Kirche allgemein

Die Evangelischen Kirchen


Die Evangelischen Kirchen sind christliche Kirchen, also Gemeinschaften von Gläubigen an einem Ort. Sie sind meist um das Jahr 1500 durch die Reformation in Deutschland entstanden. Man nennt sie auch „Protestantische Kirchen“. Ihr wichtigster Gründer war der Mönch und Professor Martin Luther. Die meisten Kirchen in Deutschland, die die Reformation mitgemacht haben, gehören dazu.

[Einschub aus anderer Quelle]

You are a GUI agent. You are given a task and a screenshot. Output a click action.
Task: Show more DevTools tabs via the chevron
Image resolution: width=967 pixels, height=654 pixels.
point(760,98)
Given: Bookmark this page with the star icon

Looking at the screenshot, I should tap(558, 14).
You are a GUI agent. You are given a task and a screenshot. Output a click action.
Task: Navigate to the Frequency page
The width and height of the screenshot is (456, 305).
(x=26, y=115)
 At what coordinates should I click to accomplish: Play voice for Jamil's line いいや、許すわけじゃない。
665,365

Am Anfang sprach man oft von der lutherischen Kirche. Luther selbst wollte aber nicht, dass sein Name so sehr im Vordergrund stand. Ihm war das Evangelium wichtig, also die Erzählungen über Jesus im Neuen Testament. Deshalb bevorzugte er den Namen „Evangelische Kirche“.

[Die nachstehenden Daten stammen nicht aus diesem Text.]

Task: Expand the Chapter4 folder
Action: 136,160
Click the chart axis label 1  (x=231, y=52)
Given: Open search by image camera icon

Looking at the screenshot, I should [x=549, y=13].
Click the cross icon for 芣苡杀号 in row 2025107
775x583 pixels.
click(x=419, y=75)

In Deutschland bilden die Evangelischen Kirchen eine Mehrheit unter den christlichen Kirchen. Sie unterscheiden sich in ihrem Glauben nur wenig von den Evangelisch-reformierten Kirchen und den Evangelisch-lutherischen Kirchen, die es nur an einzelnen Orten gibt.


Unter diesen Kirchen gibt es verschiedene Bündnisse. Eines davon ist die „Evangelische Kirche in Deutschland (EKD)“. EKD ist die Abkürzung des Namens. Den hängt man oft hinten dran, damit es nicht zu Verwechslungen kommt. Zur EKD gehören verschiedene Kirchen, deren Glaube sehr ähnlich ist, von denen aber jede ihre eigene Organisation hat.


In Österreich gibt es fast nur die Katholische Kirche. In der Schweiz ist neben der Katholischen Kirche die Reformierte Kirche verbreitet, die sich manchmal auch „Evangelisch-reformierte Kirche“ nennt. Ihr Glaube ist ähnlich wie in den Evangelischen Kirchen in Deutschland. Er ist aber weniger von der Lehre Martin Luthers, sondern von Huldrych Zwingli geprägt. In den wichtigsten Punkten waren sich diese beiden Reformatoren jedoch einig.